Leslie Morris-Iveson is a senior research fellow with the Environment and Society Centre at Chatham House. She also works as a consultant providing strategic advisory support in water resilience, with a specific interest in water stewardship and supply chains. Earlier in her career she worked at UNICEF, where she led large-scale water, sanitation and hygiene (WASH) programmes; she also worked on national water sector coordination, including stints based in Haiti, Sri Lanka and Nepal and at the UN headquarters in New York. Leslie has held roles in international water policy, governance and knowledge with Oxfam GB and the World Bank. As a consultant, she has advised donor governments and international institutions on the design and strategy of water programme investments. At Chatham House she is supporting the Fair Water Footprints partnership, as well as contributing more broadly to the institute’s work on water and trade in the context of geopolitical and environmental trends.
Joe Ray is the head of water at CDP, where he leads the organization’s global work to place water-related issues at the core of corporate and financial decision-making. His role spans strategic direction, team leadership, programme delivery, and high-level engagement with business and investors. He previously served as a senior adviser on climate and water in the Dutch government, contributing to international development programmes and later leading the Valuing Water Initiative, which sought to strengthen public–private collaboration and embed recognition of water use within global financial sector frameworks. Drawing on his academic background in international affairs, economics and political science, his career has focused on building partnerships with companies, financial institutions, UN agencies, national governments and civil society to deliver practical solutions to global sustainability challenges.
Richard King is a senior research fellow in the Environment and Society Centre at Chatham House. His work focuses on the sustainability of – and systemic risks to/from – food systems, agriculture, land use and soft-commodity resource trade.

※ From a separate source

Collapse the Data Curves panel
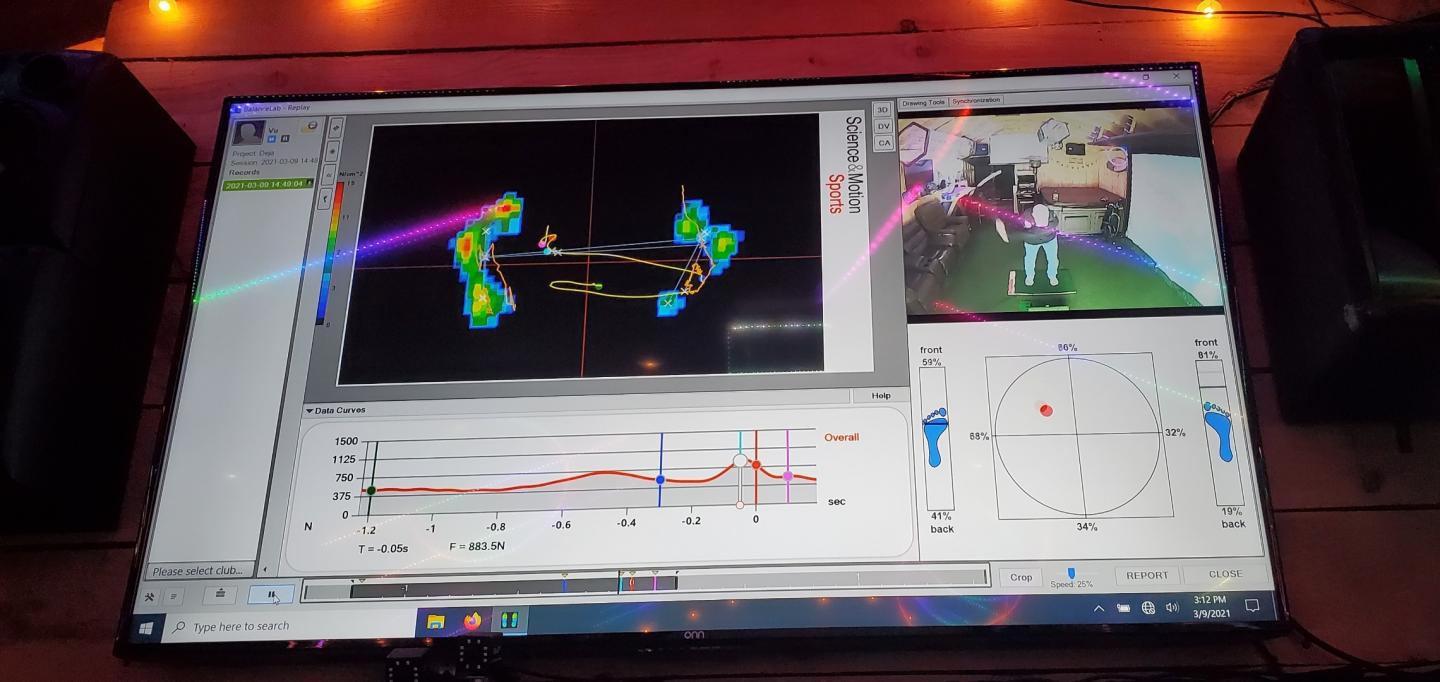This screenshot has height=682, width=1440. click(310, 410)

His recent projects have included examining cascading climate risks in international food trade; policy design in support of climate-smart and nutrition-secure food systems in southern and eastern Africa; and emerging sustainability issues associated with land-based approaches to negative greenhouse gas emissions. He was a lead author on the United Nations Environment Programme’s flagship environmental assessment, Global Environment Outlook 6 (GEO-6, 2019).
Prior to joining Chatham House, Richard was deputy head of research at Oxfam GB, where he specialized in food and rural livelihoods, particularly in the contexts of climate change, resource constraints and market volatility.

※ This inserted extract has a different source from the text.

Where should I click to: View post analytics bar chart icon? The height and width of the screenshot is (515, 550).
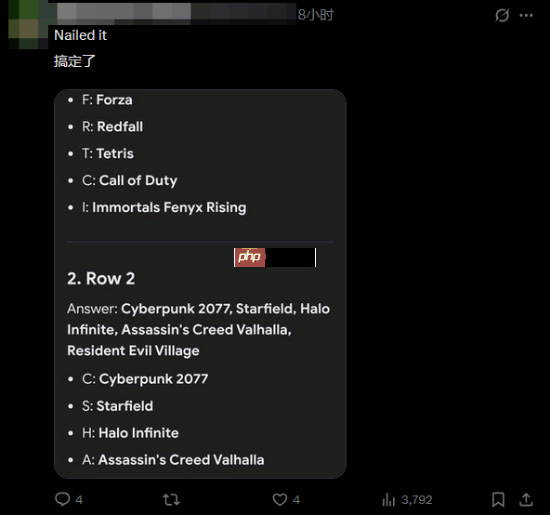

Laura Kelly is the director of shaping sustainable markets at the International Institute for Environment and Development (IIED). She oversees workstreams on responsible and inclusive business and finance, and on trade and climate change. Prior to joining IIED, she held senior positions in the UK government covering trade and sustainable development. This work included developing the Business Innovation Facility (BIF) and Responsible and Transparent Enterprise Programme (RATE) with business to integrate social and environmental issues into supply chains. Recently she has written on the need to integrate trade and climate policies in a fair and equitable way that recognizes both the challenges faced by low-income countries and the implications of the changing global landscape for the trade prospects for those countries. She has contributed to a special edition of The Progressive Post, the magazine of the Foundation for European Studies (FEPS), and to the Remaking Global Trade Project, coordinated by Yale University, Tufts University and the University of the West Indies.